Is something getting the eggs? Many critters (raccoons, skunks, possums, rats) would leave evidence behind, like egg shells or maybe a sodden mess. It’s possible the chickens themselves are cleaning up the egg shells, they will sometimes do that. But most critters are not that consistent. They will come in and take what is there but the hens don’t always lay at the same time every day. If it were these critters you could expect to see some days with good production, some with bad. It should vary, not be steady.
It’s possible you have a chicken that has learned to open an egg to eat it. The rest of the flock often joins in eating an egg after it is opened, that doesn’t make them an egg eater. It’s the one that opens the egg for them that is the problem. I had an egg eater once. She would only open about two eggs a day and a few of the other hens would join her in eating them once opened. They sometimes did not leave much egg shell behind but there were usually some bits and there was a soggy mess in the nest. I’d put this pretty low on the list of possibilities but it’s possible.
Some critters do not leave evidence behind. I think we can eliminate a snake this time of year. Besides a snake is not consistent. They eat what they can then stay away for a few days while they digest them before they return. I’m way too familiar with the pattern of a snake. You don’t have a snake problem, but I’m eliminating the possible.
Canines like fox, coyote, or dog will make eggs disappear without a trace. You still have the consistency issue, besides a coyote or fox would most likely be more interested in a chicken dinner. Some dogs however eat eggs but don’t bother chickens. Do you have a pet dog with access that has learned the egg song is an invitation to a snack? Not likely because of consistency but not totally unreasonable.
Another critter that will take eggs and not leave a trace is a human. Kind of creepy I know but it is a possibility.

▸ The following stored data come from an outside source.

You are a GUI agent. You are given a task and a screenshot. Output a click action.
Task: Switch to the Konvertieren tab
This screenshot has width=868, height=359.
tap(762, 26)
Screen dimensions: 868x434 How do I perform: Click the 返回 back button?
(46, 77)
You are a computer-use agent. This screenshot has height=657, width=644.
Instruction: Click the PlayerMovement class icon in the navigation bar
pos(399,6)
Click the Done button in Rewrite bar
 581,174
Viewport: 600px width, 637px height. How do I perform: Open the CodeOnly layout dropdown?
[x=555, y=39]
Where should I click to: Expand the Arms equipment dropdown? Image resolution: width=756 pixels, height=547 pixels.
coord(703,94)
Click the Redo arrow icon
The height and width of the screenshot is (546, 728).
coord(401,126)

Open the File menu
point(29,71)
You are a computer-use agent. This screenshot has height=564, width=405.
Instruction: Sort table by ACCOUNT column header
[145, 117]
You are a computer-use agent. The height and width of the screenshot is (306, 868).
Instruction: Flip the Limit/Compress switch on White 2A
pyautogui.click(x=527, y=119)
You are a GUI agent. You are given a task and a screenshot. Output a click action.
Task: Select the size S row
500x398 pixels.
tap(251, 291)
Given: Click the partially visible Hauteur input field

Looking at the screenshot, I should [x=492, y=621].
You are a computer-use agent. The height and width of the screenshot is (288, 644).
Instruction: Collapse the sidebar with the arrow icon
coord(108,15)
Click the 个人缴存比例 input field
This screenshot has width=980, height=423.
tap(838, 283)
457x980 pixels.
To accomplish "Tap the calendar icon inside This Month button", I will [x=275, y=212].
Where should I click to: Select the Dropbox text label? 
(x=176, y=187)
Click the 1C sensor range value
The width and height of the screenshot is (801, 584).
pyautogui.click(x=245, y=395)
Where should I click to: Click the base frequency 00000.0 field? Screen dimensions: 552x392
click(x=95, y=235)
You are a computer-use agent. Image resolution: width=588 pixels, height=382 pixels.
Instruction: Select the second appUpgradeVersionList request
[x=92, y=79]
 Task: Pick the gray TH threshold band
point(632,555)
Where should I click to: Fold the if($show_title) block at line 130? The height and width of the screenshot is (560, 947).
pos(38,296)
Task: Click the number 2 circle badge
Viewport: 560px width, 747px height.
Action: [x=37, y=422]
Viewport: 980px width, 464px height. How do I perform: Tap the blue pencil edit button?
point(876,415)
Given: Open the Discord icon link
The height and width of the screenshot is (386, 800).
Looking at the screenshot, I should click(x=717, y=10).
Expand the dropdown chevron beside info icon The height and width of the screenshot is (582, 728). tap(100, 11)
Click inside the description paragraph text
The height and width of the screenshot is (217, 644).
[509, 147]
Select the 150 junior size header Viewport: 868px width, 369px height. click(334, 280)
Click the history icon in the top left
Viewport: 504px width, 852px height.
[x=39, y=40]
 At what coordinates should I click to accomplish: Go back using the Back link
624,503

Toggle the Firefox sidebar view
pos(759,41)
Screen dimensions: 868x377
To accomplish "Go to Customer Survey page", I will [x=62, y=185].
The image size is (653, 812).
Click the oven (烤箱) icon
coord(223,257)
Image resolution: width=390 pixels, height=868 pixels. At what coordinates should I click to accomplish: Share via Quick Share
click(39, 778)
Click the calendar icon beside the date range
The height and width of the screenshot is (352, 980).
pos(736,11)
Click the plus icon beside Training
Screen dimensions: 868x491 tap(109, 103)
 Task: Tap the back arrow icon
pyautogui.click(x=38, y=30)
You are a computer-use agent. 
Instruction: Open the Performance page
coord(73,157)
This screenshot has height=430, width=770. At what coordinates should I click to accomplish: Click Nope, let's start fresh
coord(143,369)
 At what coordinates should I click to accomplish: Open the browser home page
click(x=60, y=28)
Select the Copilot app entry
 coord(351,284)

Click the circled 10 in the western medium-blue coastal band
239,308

Some chickens just shut down in extreme weather, whether the heat of summer or the cold of winter. It’s not just the lights but other factors are involved. Some pullets tend to lay throughout their first winter without stopping production but that’s some, not all. That cold snap may have been enough to put the brakes on for some. To me this is most likely unless you are seeing a lot of feathers flying around. They are just on strike until the weather warms up, then production should fire back up.
One other possibility I can think of, disease. Some diseases will cause hens to stop laying. Not all hens are always affected, some just have immunity. Normally when this is the cause they don’t just stop production immediately but you can get some weird eggs as the disease progresses, either shape or brown egg layers might lay white eggs. Also they usually act sick, lethargic, fluffed up, standing around and not active. If yours are not acting sick this is probably not it, but it is possible. I think I need to mention it.
That’s all I can come up with. Usually it’s just a matter of patience, frustrating as that can be. Good luck!